À (ré)écouter: Fréquence Asie – Behrouz Boochani: « L'Australie nous a volé six ans de notre vie »

C'est pour présenter cet ouvrage, en novembre 2019, que Berhooz Boochani avait obtenu un court visa en Nouvelle-Zélande. Il y est resté, soutenu dans sa demande d'asile par Amnesty International. « Nous sommes très heureux de cette nouvelle, c’est un moment de joie à savourer. Berhouz Boochani est à présent libre de vivre où il veut, loin des persécutions qu’il a subies en tant que journaliste kurde ou des persécutions du gouvernement australien. Il peut enfin redevenir un homme ordinaire au lieu d’être le visage de cette politique épouvantable », raconte avec soulagement la directrice de l'ONG Meg de Ronde.

« Il faut en finir avec ce système tortionnaire »

Occupant aujourd’hui un poste de chercheur à l'université de Christchurch, Berhooz Boochani témoigne dans son livre des conditions de vie dans les camps de détention de Manus, dans le nord-est de l'archipel papouasien. Il rapporte notamment des cas de détresse, d’automutilations et de suicides. Pendant des années, Canberra a relégué les clandestins tentant de gagner ses côtes vers des camps offshore sur cette île, ou dans le petit État plus à l'Est de Nauru, en application d'une politique d'immigration condamnée par les organisations de défense des droits de l'Homme.

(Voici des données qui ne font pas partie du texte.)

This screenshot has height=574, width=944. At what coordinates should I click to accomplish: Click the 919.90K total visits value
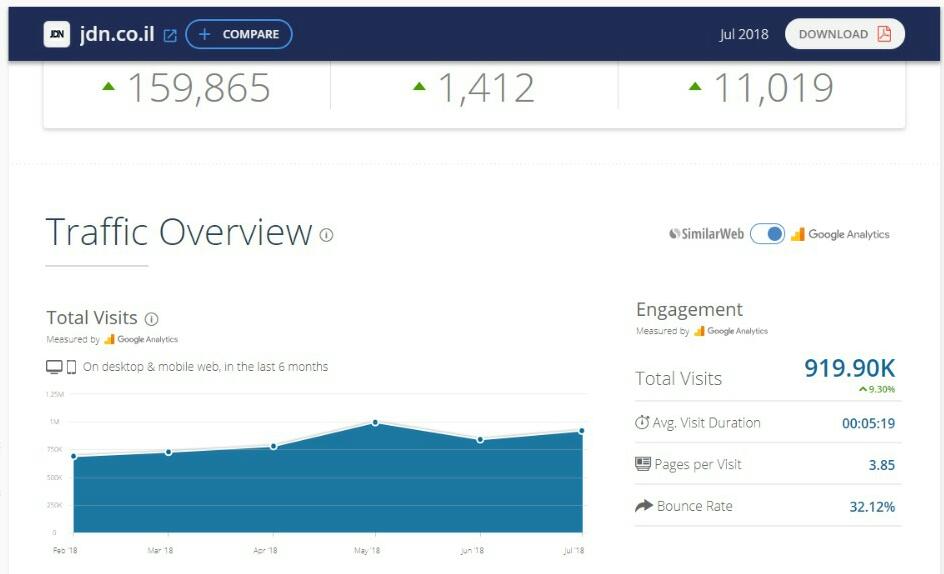(849, 368)
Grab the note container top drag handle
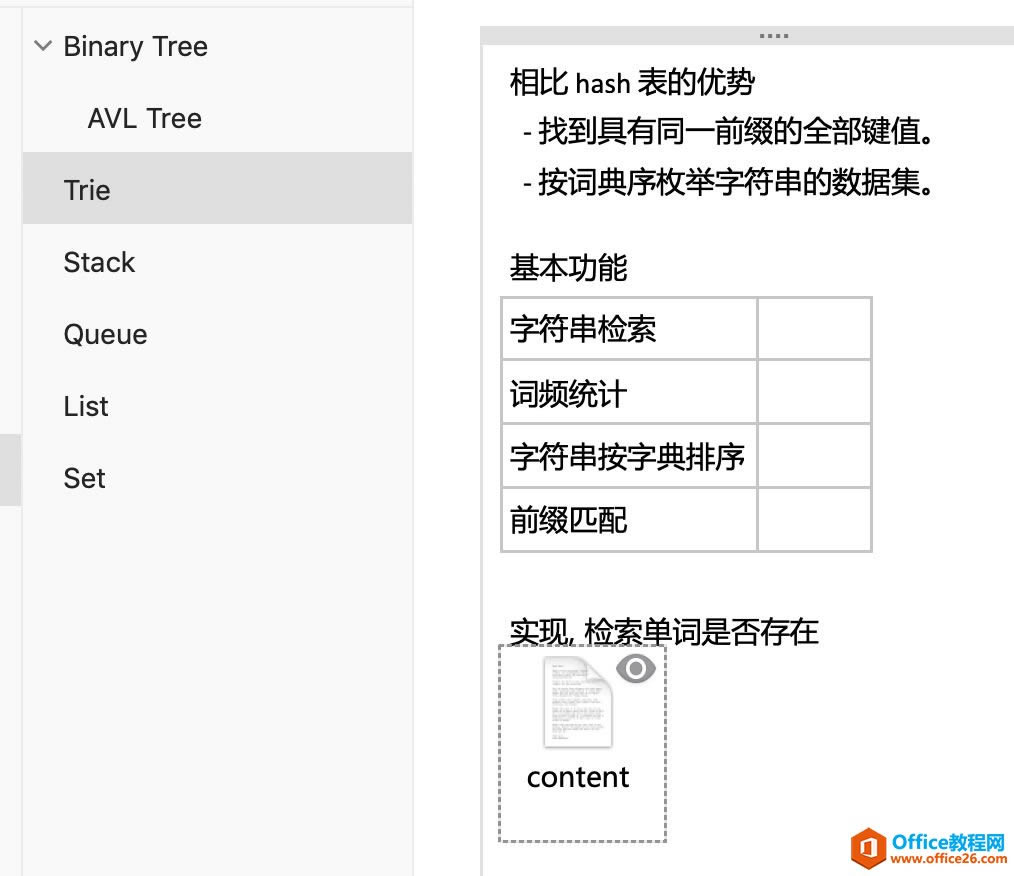Screen dimensions: 1014x876 point(773,36)
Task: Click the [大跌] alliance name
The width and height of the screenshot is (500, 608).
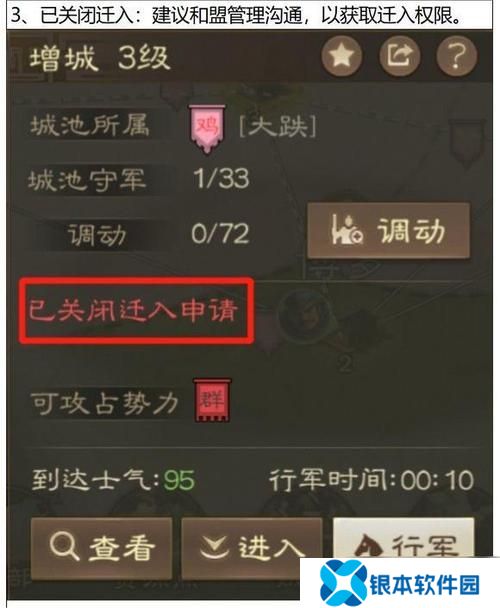Action: (278, 127)
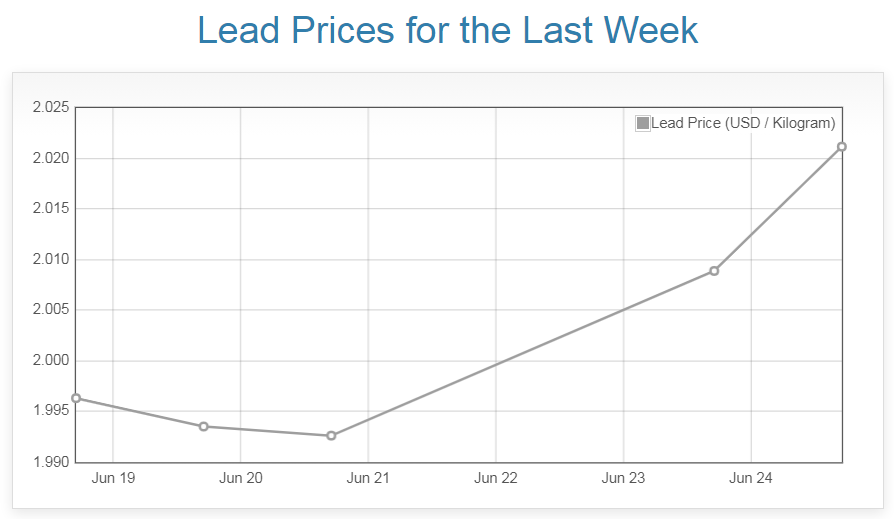The image size is (894, 519).
Task: Click the Jun 20 x-axis label
Action: (241, 479)
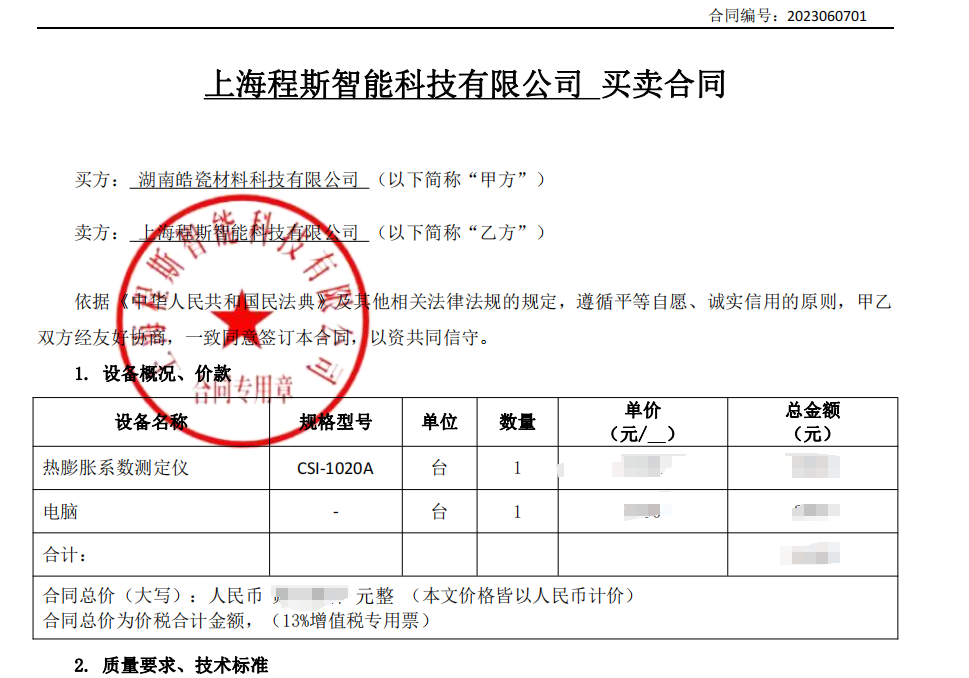Select the underlined buyer name 湖南皓瓷材料科技有限公司
Screen dimensions: 969x678
pyautogui.click(x=250, y=180)
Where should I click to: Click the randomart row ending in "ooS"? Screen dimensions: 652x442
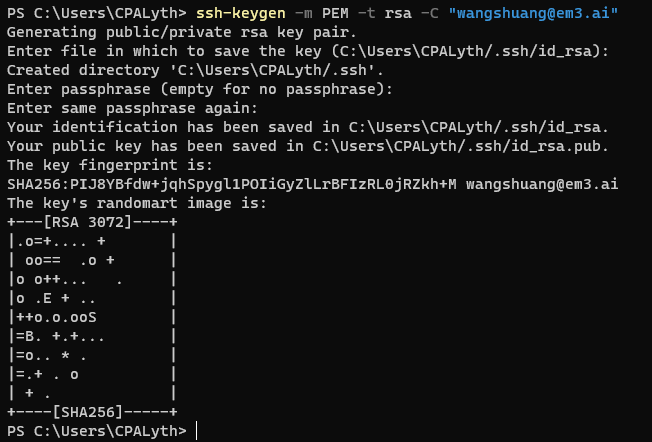click(x=92, y=318)
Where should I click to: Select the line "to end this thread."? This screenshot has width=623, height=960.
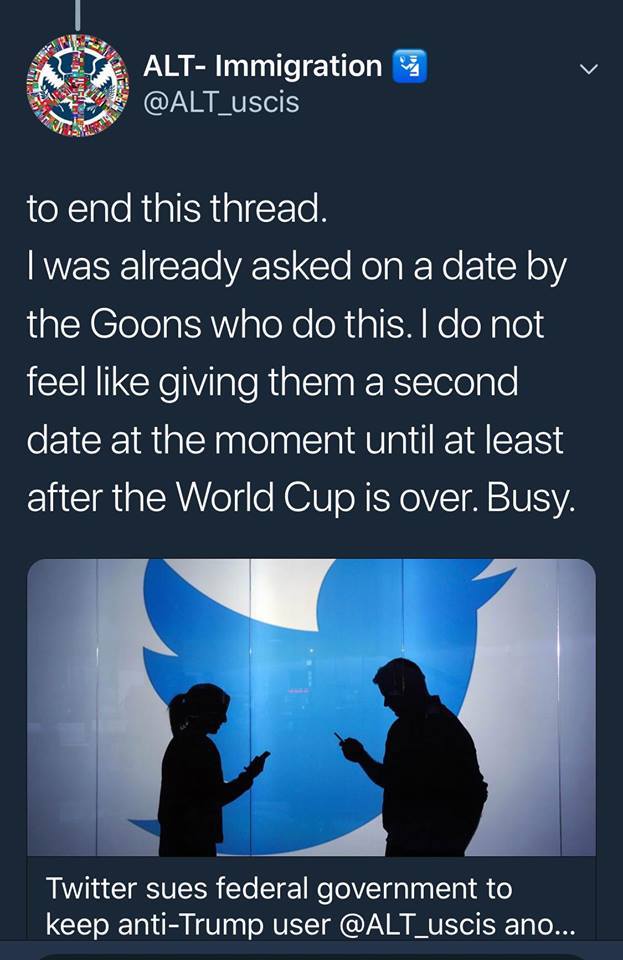click(176, 209)
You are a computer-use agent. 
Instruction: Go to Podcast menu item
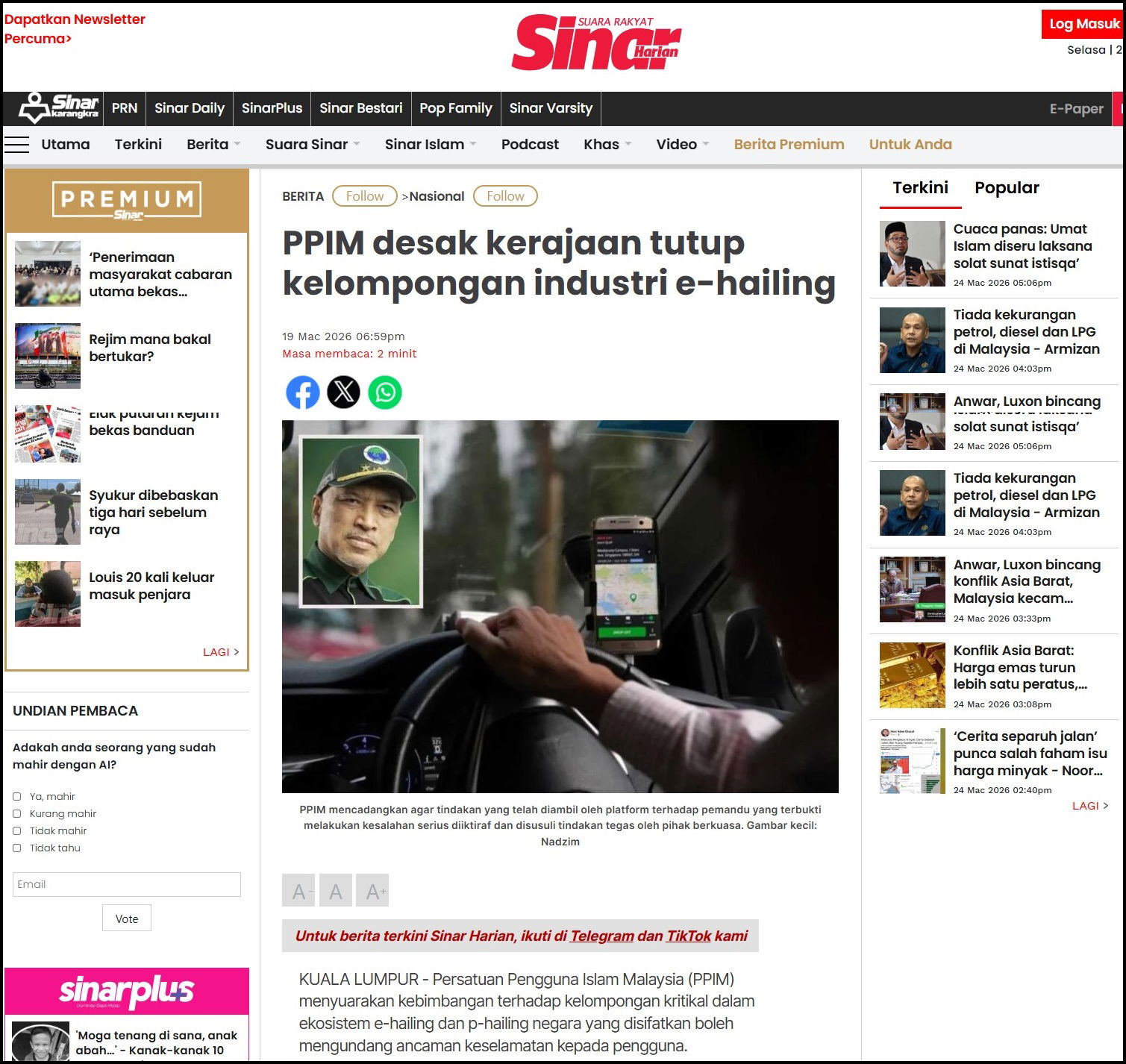pyautogui.click(x=530, y=145)
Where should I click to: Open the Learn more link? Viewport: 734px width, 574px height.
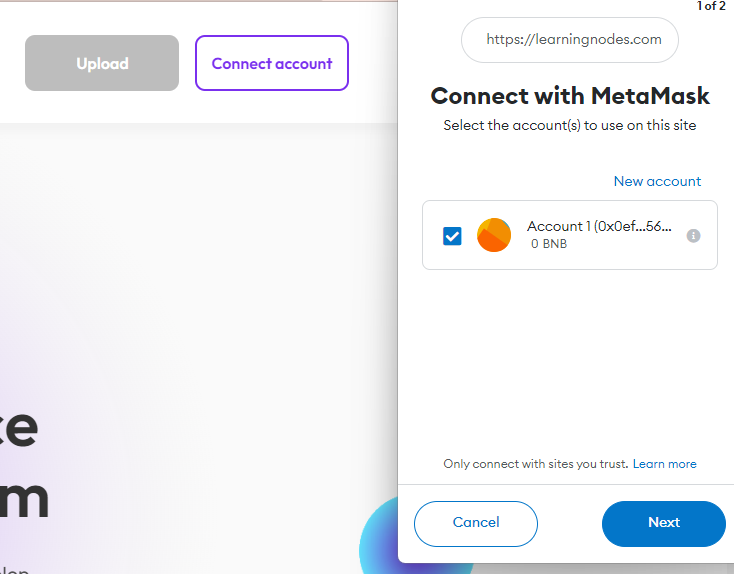(664, 464)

« Nous espérons que le gouvernement australien va enfin comprendre qu’il est plus qu’urgent de permettre à ces hommes et femmes et leurs familles de se réinstaller dans des pays tiers et qu'après quasiment 8 ans d’existence il faut en finir avec ce système tortionnaire », a réagi la directrice de l’ONG. Dès l'installation en Papouasie de ces camps externalisés, la Nouvelle Zélande devait, au terme d’un accord, relocaliser sur son sol 150 réfugiés par an. Amnesty International appelle le gouvernement Australien à accepter cet accord qu’il refuse depuis des années.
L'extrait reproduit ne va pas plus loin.